** Study material follows **

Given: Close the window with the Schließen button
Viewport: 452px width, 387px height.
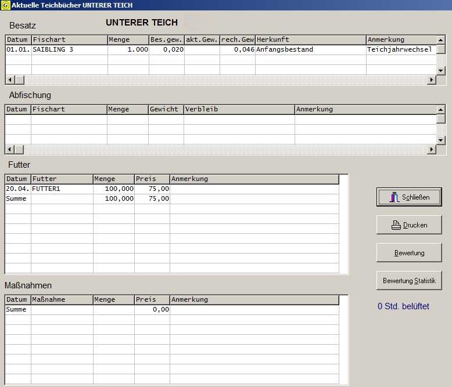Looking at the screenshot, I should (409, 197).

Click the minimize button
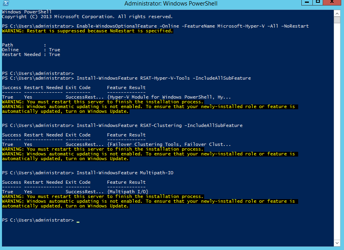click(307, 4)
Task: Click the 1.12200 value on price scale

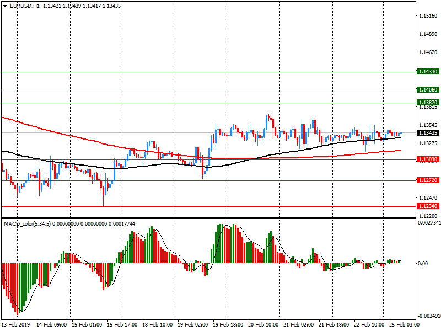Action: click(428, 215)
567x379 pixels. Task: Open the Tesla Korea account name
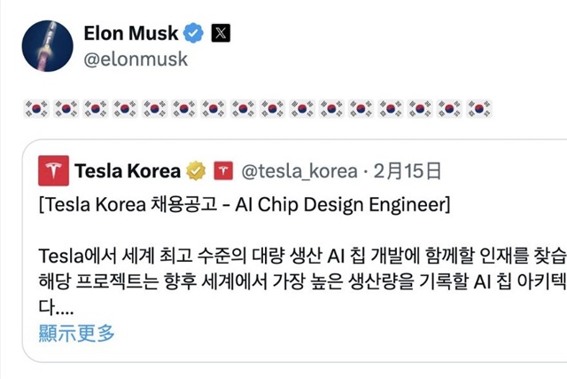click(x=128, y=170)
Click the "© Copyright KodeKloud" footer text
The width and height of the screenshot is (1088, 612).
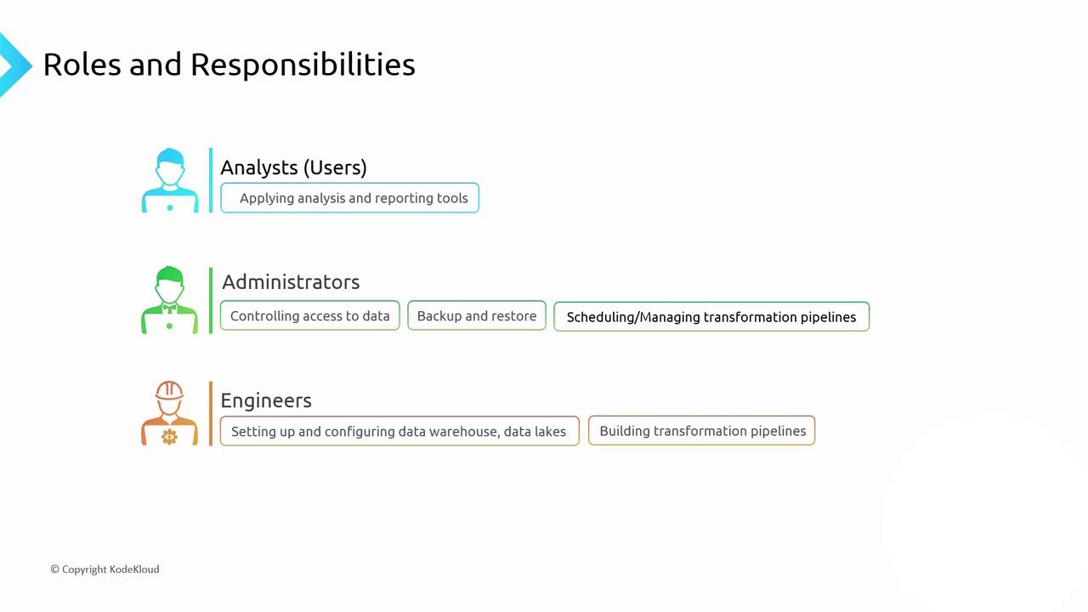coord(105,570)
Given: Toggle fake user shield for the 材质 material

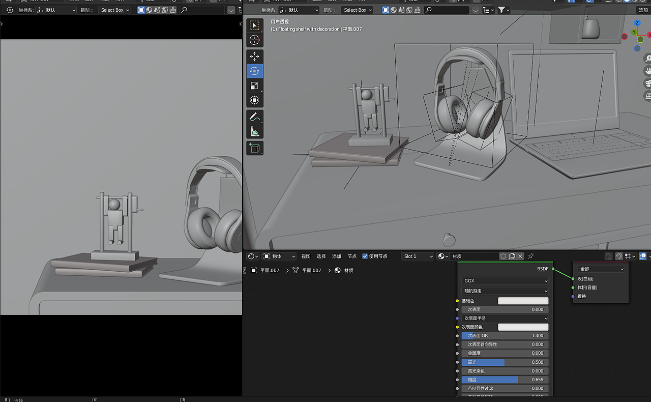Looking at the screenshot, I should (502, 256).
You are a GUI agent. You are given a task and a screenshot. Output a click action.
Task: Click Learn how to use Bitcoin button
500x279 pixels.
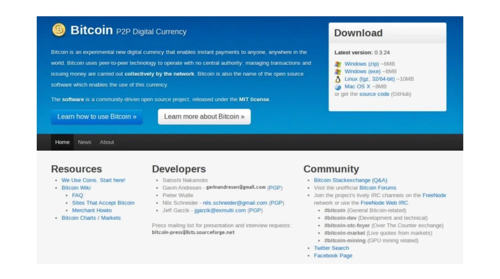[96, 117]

** End of Study material **

### Problem to work on
An exact reproduction of all the records is required, with no pictures included.

### Solved exercise
Given: Close the window with the Schließen button
Viewport: 452px width, 387px height.
Looking at the screenshot, I should (409, 197).

Click the minimize button
click(307, 4)
Task: Click the 1.12200 value on price scale

Action: click(428, 215)
567x379 pixels. Task: Open the Tesla Korea account name
click(x=128, y=170)
Click the "© Copyright KodeKloud" footer text
The width and height of the screenshot is (1088, 612).
coord(105,570)
Given: Toggle fake user shield for the 材质 material

Looking at the screenshot, I should (502, 256).
You are a GUI agent. You are given a task and a screenshot. Output a click action.
Task: Click Learn how to use Bitcoin button
500x279 pixels.
[96, 117]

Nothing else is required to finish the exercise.